■ ASSIGNED TASK:
The data must be returned exactly. No line may be left out.

■ ENTRIES SHOWN:

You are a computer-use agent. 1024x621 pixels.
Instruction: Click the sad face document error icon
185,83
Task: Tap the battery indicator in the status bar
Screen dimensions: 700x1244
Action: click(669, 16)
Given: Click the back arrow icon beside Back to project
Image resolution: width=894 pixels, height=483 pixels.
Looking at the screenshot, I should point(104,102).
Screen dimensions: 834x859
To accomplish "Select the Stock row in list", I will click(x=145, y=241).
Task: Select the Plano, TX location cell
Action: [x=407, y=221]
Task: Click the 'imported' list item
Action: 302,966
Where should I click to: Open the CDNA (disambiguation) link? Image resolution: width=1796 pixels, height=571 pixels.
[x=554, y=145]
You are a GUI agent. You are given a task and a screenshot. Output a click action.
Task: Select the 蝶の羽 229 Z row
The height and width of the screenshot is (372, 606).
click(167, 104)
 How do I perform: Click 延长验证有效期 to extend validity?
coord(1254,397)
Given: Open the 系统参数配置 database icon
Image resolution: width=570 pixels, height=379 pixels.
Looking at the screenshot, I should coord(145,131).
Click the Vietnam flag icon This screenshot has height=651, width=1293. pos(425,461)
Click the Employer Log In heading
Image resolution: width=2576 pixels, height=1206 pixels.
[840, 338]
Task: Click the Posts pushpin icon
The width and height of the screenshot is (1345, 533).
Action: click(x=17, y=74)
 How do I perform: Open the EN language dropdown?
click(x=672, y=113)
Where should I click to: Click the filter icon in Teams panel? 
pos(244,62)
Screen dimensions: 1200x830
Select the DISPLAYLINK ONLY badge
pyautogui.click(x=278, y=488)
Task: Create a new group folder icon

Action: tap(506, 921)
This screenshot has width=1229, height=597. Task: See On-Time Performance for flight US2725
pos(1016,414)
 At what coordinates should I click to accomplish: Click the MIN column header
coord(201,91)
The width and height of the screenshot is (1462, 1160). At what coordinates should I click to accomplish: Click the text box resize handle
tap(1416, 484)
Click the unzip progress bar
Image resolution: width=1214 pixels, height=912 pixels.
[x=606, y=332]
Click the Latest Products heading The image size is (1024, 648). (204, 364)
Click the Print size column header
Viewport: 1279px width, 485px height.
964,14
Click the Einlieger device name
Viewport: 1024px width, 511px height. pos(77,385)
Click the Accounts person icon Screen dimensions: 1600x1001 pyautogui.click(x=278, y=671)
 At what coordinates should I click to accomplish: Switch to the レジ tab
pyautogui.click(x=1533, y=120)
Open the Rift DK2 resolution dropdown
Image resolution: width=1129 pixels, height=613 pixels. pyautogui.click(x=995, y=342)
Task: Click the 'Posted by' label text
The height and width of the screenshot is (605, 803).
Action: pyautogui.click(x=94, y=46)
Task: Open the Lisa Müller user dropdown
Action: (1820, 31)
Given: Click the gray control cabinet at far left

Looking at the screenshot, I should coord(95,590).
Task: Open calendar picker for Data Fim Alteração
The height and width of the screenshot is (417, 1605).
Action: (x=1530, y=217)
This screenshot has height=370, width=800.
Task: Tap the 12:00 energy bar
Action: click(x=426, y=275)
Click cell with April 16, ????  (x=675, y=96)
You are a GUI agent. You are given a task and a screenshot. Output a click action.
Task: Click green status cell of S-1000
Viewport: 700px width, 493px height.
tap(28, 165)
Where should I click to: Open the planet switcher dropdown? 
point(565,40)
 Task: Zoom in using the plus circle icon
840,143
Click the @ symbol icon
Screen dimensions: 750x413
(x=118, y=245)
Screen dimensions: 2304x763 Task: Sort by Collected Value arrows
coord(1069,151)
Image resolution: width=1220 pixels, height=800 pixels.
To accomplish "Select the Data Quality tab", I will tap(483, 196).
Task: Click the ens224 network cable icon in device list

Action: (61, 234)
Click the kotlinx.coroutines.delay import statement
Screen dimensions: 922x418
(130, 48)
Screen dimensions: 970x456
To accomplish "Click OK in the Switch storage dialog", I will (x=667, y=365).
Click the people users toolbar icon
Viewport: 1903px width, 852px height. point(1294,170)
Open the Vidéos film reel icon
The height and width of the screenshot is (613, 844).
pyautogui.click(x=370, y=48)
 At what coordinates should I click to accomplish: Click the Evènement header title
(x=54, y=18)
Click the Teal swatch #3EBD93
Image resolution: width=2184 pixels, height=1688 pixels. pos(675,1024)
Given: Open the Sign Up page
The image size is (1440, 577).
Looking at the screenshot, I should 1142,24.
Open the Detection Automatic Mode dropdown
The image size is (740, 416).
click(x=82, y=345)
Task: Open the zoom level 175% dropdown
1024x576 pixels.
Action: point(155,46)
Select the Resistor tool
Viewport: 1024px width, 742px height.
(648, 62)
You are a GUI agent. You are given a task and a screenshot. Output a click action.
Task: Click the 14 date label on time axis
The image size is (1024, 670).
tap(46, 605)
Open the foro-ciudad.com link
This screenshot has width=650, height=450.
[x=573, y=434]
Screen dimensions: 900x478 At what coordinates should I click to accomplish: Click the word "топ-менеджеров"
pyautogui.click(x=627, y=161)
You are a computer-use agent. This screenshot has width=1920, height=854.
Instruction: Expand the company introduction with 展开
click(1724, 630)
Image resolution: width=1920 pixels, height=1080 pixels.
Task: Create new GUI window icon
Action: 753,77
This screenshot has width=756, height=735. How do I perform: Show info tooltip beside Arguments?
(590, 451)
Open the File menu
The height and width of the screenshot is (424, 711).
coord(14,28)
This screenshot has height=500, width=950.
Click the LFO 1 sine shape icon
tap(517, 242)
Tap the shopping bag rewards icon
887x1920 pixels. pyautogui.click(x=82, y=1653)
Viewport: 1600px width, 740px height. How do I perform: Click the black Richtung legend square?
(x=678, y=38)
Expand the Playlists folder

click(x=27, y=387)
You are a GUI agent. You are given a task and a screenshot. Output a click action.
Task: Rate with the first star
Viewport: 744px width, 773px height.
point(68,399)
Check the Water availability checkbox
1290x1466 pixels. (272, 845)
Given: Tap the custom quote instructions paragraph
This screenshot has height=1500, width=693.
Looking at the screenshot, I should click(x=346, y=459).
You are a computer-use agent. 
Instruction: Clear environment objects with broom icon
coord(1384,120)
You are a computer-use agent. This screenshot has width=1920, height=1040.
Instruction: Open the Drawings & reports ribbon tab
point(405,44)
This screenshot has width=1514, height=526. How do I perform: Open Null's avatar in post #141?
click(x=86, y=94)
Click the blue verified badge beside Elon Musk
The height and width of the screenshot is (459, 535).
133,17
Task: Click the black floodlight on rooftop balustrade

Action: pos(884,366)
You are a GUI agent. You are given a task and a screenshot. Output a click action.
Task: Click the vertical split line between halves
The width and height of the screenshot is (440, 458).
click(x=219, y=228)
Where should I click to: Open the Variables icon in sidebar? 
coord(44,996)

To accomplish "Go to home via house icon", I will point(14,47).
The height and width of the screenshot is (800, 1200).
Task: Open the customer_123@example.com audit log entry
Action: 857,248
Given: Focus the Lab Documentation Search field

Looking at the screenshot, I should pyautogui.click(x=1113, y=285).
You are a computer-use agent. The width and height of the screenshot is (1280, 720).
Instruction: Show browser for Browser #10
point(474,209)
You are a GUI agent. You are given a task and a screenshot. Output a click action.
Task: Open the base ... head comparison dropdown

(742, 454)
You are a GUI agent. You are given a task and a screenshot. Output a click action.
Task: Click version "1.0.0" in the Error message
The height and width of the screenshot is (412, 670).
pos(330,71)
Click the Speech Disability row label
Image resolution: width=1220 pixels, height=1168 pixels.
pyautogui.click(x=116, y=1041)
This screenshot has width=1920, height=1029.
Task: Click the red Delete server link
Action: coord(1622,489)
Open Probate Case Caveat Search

■ SOLUTION FOR THIS PROBLEM:
You are a computer-use agent. 1024x621 pixels.
Instruction: Click the sad face document error icon
185,83
Task: Tap the battery indicator in the status bar
Screen dimensions: 700x1244
Action: click(669, 16)
Given: Click the back arrow icon beside Back to project
Image resolution: width=894 pixels, height=483 pixels.
Looking at the screenshot, I should point(104,102).
Screen dimensions: 834x859
To accomplish "Select the Stock row in list", I will click(x=145, y=241).
Task: Select the Plano, TX location cell
Action: [x=407, y=221]
Task: Click the 'imported' list item
Action: 302,966
Where should I click to: Open the CDNA (disambiguation) link? Image resolution: width=1796 pixels, height=571 pixels.
[x=554, y=145]
You are a GUI agent. You are given a task and a screenshot. Output a click action.
Task: Select the 蝶の羽 229 Z row
The height and width of the screenshot is (372, 606).
click(167, 104)
 How do I perform: Click 延长验证有效期 to extend validity?
coord(1254,397)
Given: Open the 系统参数配置 database icon
Image resolution: width=570 pixels, height=379 pixels.
Looking at the screenshot, I should coord(145,131).
Click the Vietnam flag icon This screenshot has height=651, width=1293. pos(425,461)
Click the Employer Log In heading
Image resolution: width=2576 pixels, height=1206 pixels.
[840, 338]
Task: Click the Posts pushpin icon
The width and height of the screenshot is (1345, 533).
Action: click(x=17, y=74)
 How do I perform: Open the EN language dropdown?
click(x=672, y=113)
Where should I click to: Click the filter icon in Teams panel? 
pos(244,62)
Screen dimensions: 1200x830
Select the DISPLAYLINK ONLY badge
pyautogui.click(x=278, y=488)
Task: Create a new group folder icon

Action: tap(506, 921)
This screenshot has width=1229, height=597. Task: See On-Time Performance for flight US2725
pos(1016,414)
 At what coordinates should I click to accomplish: Click the MIN column header
coord(201,91)
The width and height of the screenshot is (1462, 1160). At what coordinates should I click to accomplish: Click the text box resize handle
tap(1416, 484)
Click the unzip progress bar
Image resolution: width=1214 pixels, height=912 pixels.
[x=606, y=332]
Click the Latest Products heading The image size is (1024, 648). (204, 364)
Click the Print size column header
Viewport: 1279px width, 485px height.
964,14
Click the Einlieger device name
Viewport: 1024px width, 511px height. pos(77,385)
Click the Accounts person icon Screen dimensions: 1600x1001 pyautogui.click(x=278, y=671)
 At what coordinates should I click to accomplish: Switch to the レジ tab
pyautogui.click(x=1533, y=120)
Open the Rift DK2 resolution dropdown
Image resolution: width=1129 pixels, height=613 pixels. pyautogui.click(x=995, y=342)
Task: Click the 'Posted by' label text
The height and width of the screenshot is (605, 803).
Action: pyautogui.click(x=94, y=46)
Task: Open the Lisa Müller user dropdown
Action: (1820, 31)
Given: Click the gray control cabinet at far left

Looking at the screenshot, I should coord(95,590).
Task: Open calendar picker for Data Fim Alteração
The height and width of the screenshot is (417, 1605).
Action: (x=1530, y=217)
This screenshot has height=370, width=800.
Task: Tap the 12:00 energy bar
Action: click(x=426, y=275)
Click cell with April 16, ????  (x=675, y=96)
You are a GUI agent. You are given a task and a screenshot. Output a click action.
Task: Click green status cell of S-1000
Viewport: 700px width, 493px height.
tap(28, 165)
Where should I click to: Open the planet switcher dropdown? 
point(565,40)
 Task: Zoom in using the plus circle icon
840,143
Click the @ symbol icon
Screen dimensions: 750x413
(x=118, y=245)
Screen dimensions: 2304x763 Task: Sort by Collected Value arrows
coord(1069,151)
Image resolution: width=1220 pixels, height=800 pixels.
To accomplish "Select the Data Quality tab", I will tap(483, 196).
Task: Click the ens224 network cable icon in device list

Action: (61, 234)
Click the kotlinx.coroutines.delay import statement
Screen dimensions: 922x418
(130, 48)
Screen dimensions: 970x456
To accomplish "Click OK in the Switch storage dialog", I will (x=667, y=365).
Click the people users toolbar icon
Viewport: 1903px width, 852px height. point(1294,170)
Open the Vidéos film reel icon
The height and width of the screenshot is (613, 844).
pyautogui.click(x=370, y=48)
 At what coordinates should I click to accomplish: Click the Evènement header title
(x=54, y=18)
Click the Teal swatch #3EBD93
Image resolution: width=2184 pixels, height=1688 pixels. pos(675,1024)
Given: Open the Sign Up page
The image size is (1440, 577).
Looking at the screenshot, I should 1142,24.
Open the Detection Automatic Mode dropdown
The image size is (740, 416).
click(x=82, y=345)
Task: Open the zoom level 175% dropdown
1024x576 pixels.
Action: point(155,46)
Select the Resistor tool
Viewport: 1024px width, 742px height.
(648, 62)
You are a GUI agent. You are given a task and a screenshot. Output a click action.
Task: Click the 14 date label on time axis
The image size is (1024, 670).
tap(46, 605)
Open the foro-ciudad.com link
This screenshot has width=650, height=450.
[x=573, y=434]
Screen dimensions: 900x478 At what coordinates should I click to accomplish: Click the word "топ-менеджеров"
pyautogui.click(x=627, y=161)
You are a computer-use agent. This screenshot has width=1920, height=854.
Instruction: Expand the company introduction with 展开
click(1724, 630)
Image resolution: width=1920 pixels, height=1080 pixels.
Task: Create new GUI window icon
Action: 753,77
This screenshot has width=756, height=735. How do I perform: Show info tooltip beside Arguments?
(590, 451)
Open the File menu
The height and width of the screenshot is (424, 711).
coord(14,28)
This screenshot has height=500, width=950.
Click the LFO 1 sine shape icon
tap(517, 242)
Tap the shopping bag rewards icon
887x1920 pixels. pyautogui.click(x=82, y=1653)
Viewport: 1600px width, 740px height. How do I perform: Click the black Richtung legend square?
(x=678, y=38)
Expand the Playlists folder

click(x=27, y=387)
You are a GUI agent. You are given a task and a screenshot. Output a click action.
Task: Rate with the first star
Viewport: 744px width, 773px height.
point(68,399)
Check the Water availability checkbox
1290x1466 pixels. (272, 845)
Given: Tap the custom quote instructions paragraph
This screenshot has height=1500, width=693.
Looking at the screenshot, I should click(x=346, y=459).
You are a computer-use agent. 
Instruction: Clear environment objects with broom icon
coord(1384,120)
You are a computer-use agent. This screenshot has width=1920, height=1040.
Instruction: Open the Drawings & reports ribbon tab
point(405,44)
This screenshot has width=1514, height=526. How do I perform: Open Null's avatar in post #141?
click(x=86, y=94)
Click the blue verified badge beside Elon Musk
The height and width of the screenshot is (459, 535).
133,17
Task: Click the black floodlight on rooftop balustrade

Action: pos(884,366)
You are a GUI agent. You are given a task and a screenshot. Output a click action.
Task: Click the vertical split line between halves
The width and height of the screenshot is (440, 458).
click(x=219, y=228)
Where should I click to: Open the Variables icon in sidebar? 
coord(44,996)

To accomplish "Go to home via house icon", I will point(14,47).
The height and width of the screenshot is (800, 1200).
Task: Open the customer_123@example.com audit log entry
Action: 857,248
Given: Focus the Lab Documentation Search field

Looking at the screenshot, I should pyautogui.click(x=1113, y=285).
You are a computer-use agent. The width and height of the screenshot is (1280, 720).
Instruction: Show browser for Browser #10
point(474,209)
You are a GUI agent. You are given a task and a screenshot. Output a click action.
Task: Open the base ... head comparison dropdown

(742, 454)
You are a GUI agent. You are given a task and a screenshot. Output a click action.
Task: Click version "1.0.0" in the Error message
The height and width of the screenshot is (412, 670).
pos(330,71)
Click the Speech Disability row label
Image resolution: width=1220 pixels, height=1168 pixels.
pyautogui.click(x=116, y=1041)
This screenshot has width=1920, height=1029.
Task: Click the red Delete server link
Action: coord(1622,489)
Open Probate Case Caveat Search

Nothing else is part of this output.